她用这种模式,已经成功拿捏了不知道多少男人。
在她盘算中,以现在的情况分析,云尘肯定要解释当时的情况,还要说自己不是故意的。
总之,一个人解释得越多,就会在潜意识中把自己放在一个弱势且急于证明自己的位置上。
一旦这种位置感稳定下来,云尘以后每次都会把自己摆在那个位置上。
而那个位置就是李婉辞精心铺设好的“舔狗位”。
然而下一秒,云尘撇了撇嘴。
“是我干的!咋地,你还没爽够?要不……我在这里给你解毒?”
“啊……你……”
李婉辞就觉得很离谱,云尘这家伙不按套路出牌。
“不是,你就没有要解释的?”
没办法了,她算是看出来了,云尘毫无羞耻心。
有句话怎么说的来着,“人不要脸,则天下无敌!”
“我解释啥?”
云尘脸上也是写满了疑惑。
“就比如说我现在把你强上了……”
李婉辞愤怒地瞪圆了眼睛。
云尘压了压手:“我只是打个比方,但并不排除这种可能。
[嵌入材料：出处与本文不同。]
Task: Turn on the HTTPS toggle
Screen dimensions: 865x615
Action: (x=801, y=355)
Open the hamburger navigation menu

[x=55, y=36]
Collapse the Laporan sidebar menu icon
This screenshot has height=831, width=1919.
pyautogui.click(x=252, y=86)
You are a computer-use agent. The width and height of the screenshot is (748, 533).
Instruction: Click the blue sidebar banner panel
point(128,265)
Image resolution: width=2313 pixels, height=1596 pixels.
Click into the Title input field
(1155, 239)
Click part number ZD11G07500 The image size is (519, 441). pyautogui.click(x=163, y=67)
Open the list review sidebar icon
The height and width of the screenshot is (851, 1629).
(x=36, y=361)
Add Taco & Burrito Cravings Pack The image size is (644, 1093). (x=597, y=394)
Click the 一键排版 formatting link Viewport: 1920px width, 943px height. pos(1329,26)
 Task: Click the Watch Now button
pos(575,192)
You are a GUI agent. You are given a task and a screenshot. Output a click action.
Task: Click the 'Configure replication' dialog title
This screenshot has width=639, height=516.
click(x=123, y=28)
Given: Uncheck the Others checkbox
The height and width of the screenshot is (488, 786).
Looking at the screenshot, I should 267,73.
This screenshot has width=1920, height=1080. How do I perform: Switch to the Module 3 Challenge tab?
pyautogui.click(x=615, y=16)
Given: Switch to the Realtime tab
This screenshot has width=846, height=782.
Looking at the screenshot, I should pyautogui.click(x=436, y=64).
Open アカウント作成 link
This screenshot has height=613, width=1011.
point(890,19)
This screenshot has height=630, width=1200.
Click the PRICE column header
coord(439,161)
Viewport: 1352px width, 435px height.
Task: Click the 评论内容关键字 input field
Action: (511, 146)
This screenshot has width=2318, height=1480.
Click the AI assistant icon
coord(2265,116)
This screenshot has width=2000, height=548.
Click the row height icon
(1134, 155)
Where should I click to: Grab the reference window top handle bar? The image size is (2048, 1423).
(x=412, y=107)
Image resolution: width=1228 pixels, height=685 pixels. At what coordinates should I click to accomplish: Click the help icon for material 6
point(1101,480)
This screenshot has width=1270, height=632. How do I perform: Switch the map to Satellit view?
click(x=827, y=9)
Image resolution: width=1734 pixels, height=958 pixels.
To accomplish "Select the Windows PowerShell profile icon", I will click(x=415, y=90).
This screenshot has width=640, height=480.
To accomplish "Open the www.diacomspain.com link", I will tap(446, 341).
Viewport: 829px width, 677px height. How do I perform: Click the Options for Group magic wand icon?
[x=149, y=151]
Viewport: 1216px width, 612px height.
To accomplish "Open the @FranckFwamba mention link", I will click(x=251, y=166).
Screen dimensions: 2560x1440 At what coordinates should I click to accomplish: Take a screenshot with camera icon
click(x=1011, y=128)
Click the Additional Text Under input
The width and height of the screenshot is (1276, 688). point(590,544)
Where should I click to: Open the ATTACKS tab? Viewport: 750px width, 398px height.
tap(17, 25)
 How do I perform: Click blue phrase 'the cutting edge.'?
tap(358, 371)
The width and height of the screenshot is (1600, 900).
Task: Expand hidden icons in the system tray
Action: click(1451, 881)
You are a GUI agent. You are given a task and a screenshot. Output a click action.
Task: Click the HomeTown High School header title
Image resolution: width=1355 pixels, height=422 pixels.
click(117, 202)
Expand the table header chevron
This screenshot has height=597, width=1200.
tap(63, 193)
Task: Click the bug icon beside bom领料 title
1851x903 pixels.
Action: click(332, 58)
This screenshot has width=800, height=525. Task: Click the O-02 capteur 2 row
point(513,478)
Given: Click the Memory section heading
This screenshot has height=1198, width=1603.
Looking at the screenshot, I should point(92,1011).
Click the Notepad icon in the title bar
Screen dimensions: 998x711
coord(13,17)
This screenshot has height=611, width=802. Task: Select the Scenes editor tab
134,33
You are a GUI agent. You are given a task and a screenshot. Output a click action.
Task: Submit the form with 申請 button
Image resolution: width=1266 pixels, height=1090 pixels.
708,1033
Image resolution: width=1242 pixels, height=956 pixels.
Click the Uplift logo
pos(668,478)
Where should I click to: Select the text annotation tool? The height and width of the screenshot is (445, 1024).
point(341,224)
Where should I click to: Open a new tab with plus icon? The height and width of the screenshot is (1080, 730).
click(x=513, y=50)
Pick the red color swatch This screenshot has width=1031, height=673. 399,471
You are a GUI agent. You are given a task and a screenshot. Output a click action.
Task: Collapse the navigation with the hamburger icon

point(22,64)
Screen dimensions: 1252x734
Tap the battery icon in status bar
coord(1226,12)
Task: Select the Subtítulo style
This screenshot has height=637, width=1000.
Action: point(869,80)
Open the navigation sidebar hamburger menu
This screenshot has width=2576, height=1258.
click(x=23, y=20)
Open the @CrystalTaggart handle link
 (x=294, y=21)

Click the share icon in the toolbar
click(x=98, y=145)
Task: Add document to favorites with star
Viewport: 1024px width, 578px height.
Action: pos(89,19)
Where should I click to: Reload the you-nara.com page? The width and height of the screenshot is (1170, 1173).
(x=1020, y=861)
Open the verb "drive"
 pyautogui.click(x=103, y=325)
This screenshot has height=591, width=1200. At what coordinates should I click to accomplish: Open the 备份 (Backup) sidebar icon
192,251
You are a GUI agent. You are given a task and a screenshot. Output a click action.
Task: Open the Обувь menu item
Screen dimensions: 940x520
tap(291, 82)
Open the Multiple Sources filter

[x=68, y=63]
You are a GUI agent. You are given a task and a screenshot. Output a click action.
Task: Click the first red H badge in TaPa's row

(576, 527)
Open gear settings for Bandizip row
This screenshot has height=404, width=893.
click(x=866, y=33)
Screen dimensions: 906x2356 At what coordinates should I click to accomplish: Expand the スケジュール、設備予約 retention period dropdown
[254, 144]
”
李婉辞“哦”了一声,刚点了下头,便反应过来,当即气得推了一下云尘。
“你……你无耻!”
云尘摆了摆手:“你说事情发生之后,我跟你解释我的理由,还有意义吗?”
李婉辞本能地想要否定,但想了半天也没想出一句话来。
“你……你就一点愧疚都没有?”
她觉得自己这一辈子,还是第一次遇到云尘这种完全不在乎别人的感受和看法的人。
云尘看了看时间,不耐烦地指着李婉辞的鼻子。
“我跟你说,我这个人贪财、好色,而且提上裤子就不认人,所以你离我远点。今天看到沈红缨的下场了吧?那就是你的前车之鉴!”
他从兜里拿出李婉辞的蕾丝胸衣晃了晃。
“你要是下次再找我的话,我保证再拿走一件。”
语落,在李婉辞迟滞的目光下,云尘一溜烟跑没了影子。
等李婉辞反应过来,消防通道里冷冷清清。
“该死!这家伙怎么这么难搞?”
她郁闷地跺了下脚,却突然想起自己又没跟云尘要电话。
“靠!我今天的脑子是不是被驴踢了?不行!今天必须跟他掰扯明白。”
此刻,她已经有了执念,气呼呼地来到医院大门,跟门卫借了一把椅子,就坐在大门口——守株待兔!
与此同时,VIP病房内,钱玉娇紧张地看着时间。
现在距离她发作,还差三分钟。
“于院长,你说的那个神医不是已经来了吗?为什么还摆臭架子?”
钱瑾瑜也是紧张到不行。
通过钱玉娇这几次的发作,她也看出来钱玉娇一次比一次疼得更厉害。
上一次发作的时候,钱玉娇已经用脑袋撞墙了。
要不是旁边的医护人员及时抱住钱玉娇的话,现在早就头破血流了。
钱瑾瑜很担心,如果再这样发展下去的话,妹妹会不会受不了折磨,直接寻了短见。
现在她是一秒钟都不敢离开钱玉娇,生怕她做傻事。
于春霖也很纳闷儿。
刚才下面的“乌龙”事件都已经解决了呀,为什么云尘还没过来。
但钱瑾瑜说云尘摆臭架子,于春霖就非常不愿意听。
“钱总,我知道您的心情,但也请您尊重医生。如果您不想用人家的话,可以跟我直说。”
钱瑾瑜心情虽然烦躁,但她也知道这位神医虽然不一定是全天下唯一能救钱玉娇的人,却是现在唯一的希望。
“马上十一点了,我是担心娇娇遭罪。”
她话音刚落,病房门被推开。
那一瞬,钱瑾瑜欣喜若狂,“噌”的一声站了起来,快步迎上去。
当看清对方之时,她不禁愣了一下,双手抬在空中,愣是不知道该不该握手。